This Article is From Mar 26, 2011

In Syria, tension and grief after protests and retaliation by govt forces

In Syria, tension and grief after protests and retaliation by govt forces
Cairo: Syria was tense and angry on Saturday as protesters set fire to a ruling party office, mourners buried the dead and the president announced the release of political prisoners, one day after government forces opened fire, again, on unarmed demonstrators.

After more than a week of protests and 61 confirmed killed by government forces, there appeared no certain path forward for the demonstrators, who erupted in angry demonstrations around the country on Friday, or for the government, which has offered words of compromise while simultaneously unleashing lethal force.

President Bashar al-Assad tried to promote calm by ordering the release of as many of 200 political prisoners, but there were new reports of gunfire.

"People are afraid," said a prominent religious leader from a community at the center of the conflicts, who is not being identified to protect him from reprisal. "People are afraid that the events might get bigger. They are afraid there might be more protests."

The sun rose over a landscape of grief as mourners set out for funerals in the southern cities of Samanein and Dara'a, the epicenter of the public revolt; in the coastal town of Latakia; in the central city of Homs; and in the suburbs of Damascus. In each place, demonstrators had been killed hours earlier, shot by government forces in the most violent government oppression since 1982, when the leadership killed at least 10,000 people in Hama, a city in the north.

Exact numbers of the dead are hard to determine, as the official government news service denied the authorities' culpability in new reports blaming criminal gangs.
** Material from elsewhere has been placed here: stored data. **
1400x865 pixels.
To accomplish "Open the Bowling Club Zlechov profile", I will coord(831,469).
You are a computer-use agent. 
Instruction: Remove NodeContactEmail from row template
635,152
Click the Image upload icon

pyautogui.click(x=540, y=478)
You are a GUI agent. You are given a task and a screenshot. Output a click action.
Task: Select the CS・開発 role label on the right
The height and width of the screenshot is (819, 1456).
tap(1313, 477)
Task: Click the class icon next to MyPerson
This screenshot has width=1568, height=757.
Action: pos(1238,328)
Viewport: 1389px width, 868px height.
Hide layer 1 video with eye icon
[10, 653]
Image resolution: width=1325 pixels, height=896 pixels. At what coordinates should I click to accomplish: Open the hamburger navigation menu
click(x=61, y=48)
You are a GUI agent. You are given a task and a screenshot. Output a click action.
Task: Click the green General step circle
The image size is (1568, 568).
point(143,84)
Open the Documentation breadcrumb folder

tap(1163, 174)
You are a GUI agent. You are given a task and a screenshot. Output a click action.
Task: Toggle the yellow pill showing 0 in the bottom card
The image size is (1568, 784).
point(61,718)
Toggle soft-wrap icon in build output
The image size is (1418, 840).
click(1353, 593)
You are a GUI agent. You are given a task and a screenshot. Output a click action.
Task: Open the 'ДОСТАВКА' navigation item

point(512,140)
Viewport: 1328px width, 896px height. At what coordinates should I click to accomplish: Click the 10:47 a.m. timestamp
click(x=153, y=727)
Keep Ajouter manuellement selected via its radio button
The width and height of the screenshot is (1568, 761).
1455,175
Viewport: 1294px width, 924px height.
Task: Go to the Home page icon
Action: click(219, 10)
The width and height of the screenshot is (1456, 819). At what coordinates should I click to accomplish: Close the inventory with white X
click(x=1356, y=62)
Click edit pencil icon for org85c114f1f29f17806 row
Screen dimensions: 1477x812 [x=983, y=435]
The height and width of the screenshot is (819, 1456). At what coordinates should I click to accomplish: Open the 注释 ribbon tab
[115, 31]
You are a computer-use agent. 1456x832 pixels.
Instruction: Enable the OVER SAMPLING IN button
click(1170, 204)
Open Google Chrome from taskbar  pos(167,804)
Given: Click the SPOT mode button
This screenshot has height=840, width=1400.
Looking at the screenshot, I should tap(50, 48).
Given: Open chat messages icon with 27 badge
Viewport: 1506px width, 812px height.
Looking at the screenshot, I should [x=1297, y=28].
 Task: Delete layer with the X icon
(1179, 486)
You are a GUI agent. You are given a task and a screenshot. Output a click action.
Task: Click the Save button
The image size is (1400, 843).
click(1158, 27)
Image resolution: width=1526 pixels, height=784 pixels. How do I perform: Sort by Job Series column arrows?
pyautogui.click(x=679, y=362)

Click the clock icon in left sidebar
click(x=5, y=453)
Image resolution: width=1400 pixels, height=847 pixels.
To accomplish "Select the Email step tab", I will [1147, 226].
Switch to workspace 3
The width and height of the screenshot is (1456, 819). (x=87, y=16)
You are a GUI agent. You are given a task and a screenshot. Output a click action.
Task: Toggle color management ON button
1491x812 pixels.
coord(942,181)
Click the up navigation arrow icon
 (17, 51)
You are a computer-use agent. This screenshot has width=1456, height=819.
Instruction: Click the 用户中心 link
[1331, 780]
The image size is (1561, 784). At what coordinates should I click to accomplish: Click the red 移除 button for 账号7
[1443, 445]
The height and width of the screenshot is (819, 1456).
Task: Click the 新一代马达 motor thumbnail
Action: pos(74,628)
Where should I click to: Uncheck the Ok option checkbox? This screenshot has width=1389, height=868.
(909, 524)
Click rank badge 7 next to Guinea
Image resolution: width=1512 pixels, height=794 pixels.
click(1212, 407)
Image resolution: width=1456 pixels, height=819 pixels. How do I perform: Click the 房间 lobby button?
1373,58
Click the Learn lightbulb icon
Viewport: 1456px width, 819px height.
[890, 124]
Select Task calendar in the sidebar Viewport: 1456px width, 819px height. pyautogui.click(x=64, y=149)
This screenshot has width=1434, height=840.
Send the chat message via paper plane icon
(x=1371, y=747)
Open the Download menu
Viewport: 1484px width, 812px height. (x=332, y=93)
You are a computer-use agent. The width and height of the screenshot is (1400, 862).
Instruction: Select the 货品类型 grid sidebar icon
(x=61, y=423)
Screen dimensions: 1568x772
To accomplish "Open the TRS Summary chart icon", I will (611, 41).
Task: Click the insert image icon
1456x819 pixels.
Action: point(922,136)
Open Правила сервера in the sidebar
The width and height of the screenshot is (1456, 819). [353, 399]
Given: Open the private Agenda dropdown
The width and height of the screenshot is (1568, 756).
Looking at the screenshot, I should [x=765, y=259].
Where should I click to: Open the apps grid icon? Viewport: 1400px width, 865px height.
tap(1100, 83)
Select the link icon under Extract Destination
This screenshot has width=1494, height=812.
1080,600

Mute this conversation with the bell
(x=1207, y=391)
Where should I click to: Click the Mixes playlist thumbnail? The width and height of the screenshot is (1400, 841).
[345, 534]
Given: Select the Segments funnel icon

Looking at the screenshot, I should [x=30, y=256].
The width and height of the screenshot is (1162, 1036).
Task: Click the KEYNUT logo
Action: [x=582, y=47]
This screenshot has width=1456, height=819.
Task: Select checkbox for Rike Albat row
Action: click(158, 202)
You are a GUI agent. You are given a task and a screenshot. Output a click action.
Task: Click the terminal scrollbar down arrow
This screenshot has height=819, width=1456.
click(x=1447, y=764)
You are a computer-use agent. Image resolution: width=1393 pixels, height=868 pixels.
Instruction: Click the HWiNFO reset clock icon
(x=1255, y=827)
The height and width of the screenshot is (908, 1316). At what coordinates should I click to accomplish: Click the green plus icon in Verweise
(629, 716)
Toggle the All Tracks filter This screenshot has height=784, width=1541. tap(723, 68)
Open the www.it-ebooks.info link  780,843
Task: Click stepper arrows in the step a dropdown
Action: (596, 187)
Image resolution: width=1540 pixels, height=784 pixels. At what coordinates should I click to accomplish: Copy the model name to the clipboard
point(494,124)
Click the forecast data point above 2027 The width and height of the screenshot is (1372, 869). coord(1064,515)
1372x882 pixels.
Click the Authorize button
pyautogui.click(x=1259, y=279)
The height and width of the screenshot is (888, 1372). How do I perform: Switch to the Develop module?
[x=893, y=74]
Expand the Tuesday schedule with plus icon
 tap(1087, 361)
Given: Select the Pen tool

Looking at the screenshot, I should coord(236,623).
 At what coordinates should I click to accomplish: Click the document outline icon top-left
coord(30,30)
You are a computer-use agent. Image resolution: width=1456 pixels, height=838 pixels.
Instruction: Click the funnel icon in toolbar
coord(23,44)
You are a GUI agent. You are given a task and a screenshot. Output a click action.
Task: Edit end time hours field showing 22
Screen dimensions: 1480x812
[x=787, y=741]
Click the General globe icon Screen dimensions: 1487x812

"In some villages there were 10 or 15; in some villages there were around 20 or more than 20," the religious leader said.

The protesters, he said, want "freedom and their rights; they were making demands from the government for things to get better here and for an end to the state of emergency."

A large protest was under way in the coastal city of Latakia, where demonstrators had set fire to the local headquarters of the ruling Ba'ath Party, said Ammar Qurabi, the chairman of the National Association for Human Rights in Syria quoting two witnesses, including one who was not participating in the protest. Special forces opened fire into the crowd, causing protesters to scatter and an unknown number of injuries.

There have been protests around Syria since the start of the tumultuous movement for change that has shaken the Arab world with peaceful protest and conflicts approaching civil war. But the political crisis blew wide open about a week ago when demonstrators took to the streets in Dara'a after the police arrested a group of young people for scrawling antigovernment graffiti, hauling them away without notifying their parents.

Syria is a resource-poor nation with great strategic regional influence because of its alliances with Iran, Hamas and Hezbollah, and its location bordering Israel, Iraq, Turkey, Jordan and Lebanon. But it also struggles with a fragile sense of national unity amid deep sectarian tensions between its rulers, all members of the minority Alawite religious sect, and a Sunni majority. It also still clings to a pan-Arab Baathist ideology.

On Saturday, human rights groups in Syria said President Assad had announced the release of political prisoners. They were not among those arrested in recent days, but longtime detainees. At the same time, there was talk in Syria of a pending cabinet shake-up, part of an effort to calm the most serious challenge to Assad family rule in 40 years.

"The events are developing and succeeding each other rapidly all over Syria," Abdel Majid Manjouni, assistant chairman of the Socialist Democratic Arab Union Party in the northern Syrian city of Aleppo, said in a telephone interview. "They are going from city to city, and the ruling party is not being successful in its attempt to block the protests or the demands for democratic change in the country."

The Syrian crisis has in many ways followed the same playbook as events that unfolded in Tunisia and Egypt, which ended with the resignation of the presidents.

All across the Arab world, authoritarian leaders provided little, to no, room for citizens to air their grievances. In states led by presidents for life, emirs and kings, there was no room for promoting change, except for protest.

In Syria, there have not yet been widespread calls for the president's departure, though as the anger mounts in the wake of the deaths, that view has started to emerge.

"I am calling him to go to the television," said Ayman Abdel Nour, a childhood friend of the president now living in the United Arab Emirates. "The people still respect him; first he must deliver his condolences face to face to the people. No. 2, he must say there will be a multiple party system, a free parliamentary election in two months from now."

Mr. Qurabi, the chairman of the human-rights group, said that in all, more than two dozen were killed on Friday, including 20 in the tiny southern village of Samanein, 4 in Latakia, 3 in Homs and 3 in the greater Damascus area. Mr. Qurabi blamed live ammunition for all of the deaths on Friday, although details for much of the violence in Syria remain unclear.

"The protest in Samanein was very, very, very big," said Mr. Qurabi in a phone call in Cairo, where he is now attending a conference. "They killed them in the streets because there is not even really a square for the people to protest in."